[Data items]
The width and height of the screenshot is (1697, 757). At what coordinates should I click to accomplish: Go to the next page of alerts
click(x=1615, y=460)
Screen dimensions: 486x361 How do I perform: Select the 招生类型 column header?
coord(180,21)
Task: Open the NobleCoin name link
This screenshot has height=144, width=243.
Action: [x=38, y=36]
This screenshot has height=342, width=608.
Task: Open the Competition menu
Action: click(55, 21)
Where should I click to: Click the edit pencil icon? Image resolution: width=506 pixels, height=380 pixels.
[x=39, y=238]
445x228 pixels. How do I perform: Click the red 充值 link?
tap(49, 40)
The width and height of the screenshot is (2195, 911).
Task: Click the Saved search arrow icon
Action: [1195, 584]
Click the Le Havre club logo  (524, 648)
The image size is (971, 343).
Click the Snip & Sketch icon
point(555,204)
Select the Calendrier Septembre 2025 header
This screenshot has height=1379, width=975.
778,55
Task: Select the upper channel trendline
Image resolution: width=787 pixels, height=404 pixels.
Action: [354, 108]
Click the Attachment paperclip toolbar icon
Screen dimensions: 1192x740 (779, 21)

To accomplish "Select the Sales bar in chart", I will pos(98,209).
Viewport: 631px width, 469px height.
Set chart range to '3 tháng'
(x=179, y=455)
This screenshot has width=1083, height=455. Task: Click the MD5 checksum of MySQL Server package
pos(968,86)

_EXERCISE AIM_:
This calls for an exact transcription of every entry above.

_SOLUTION_:
The width and height of the screenshot is (1697, 757). At what coordinates should I click to accomplish: Go to the next page of alerts
click(x=1615, y=460)
Screen dimensions: 486x361 How do I perform: Select the 招生类型 column header?
coord(180,21)
Task: Open the NobleCoin name link
This screenshot has height=144, width=243.
Action: [x=38, y=36]
This screenshot has height=342, width=608.
Task: Open the Competition menu
Action: click(55, 21)
Where should I click to: Click the edit pencil icon? Image resolution: width=506 pixels, height=380 pixels.
[x=39, y=238]
445x228 pixels. How do I perform: Click the red 充值 link?
tap(49, 40)
The width and height of the screenshot is (2195, 911).
Task: Click the Saved search arrow icon
Action: [1195, 584]
Click the Le Havre club logo  (524, 648)
The image size is (971, 343).
Click the Snip & Sketch icon
point(555,204)
Select the Calendrier Septembre 2025 header
This screenshot has height=1379, width=975.
778,55
Task: Select the upper channel trendline
Image resolution: width=787 pixels, height=404 pixels.
Action: [354, 108]
Click the Attachment paperclip toolbar icon
Screen dimensions: 1192x740 (779, 21)

To accomplish "Select the Sales bar in chart", I will pos(98,209).
Viewport: 631px width, 469px height.
Set chart range to '3 tháng'
(x=179, y=455)
This screenshot has width=1083, height=455. Task: Click the MD5 checksum of MySQL Server package
pos(968,86)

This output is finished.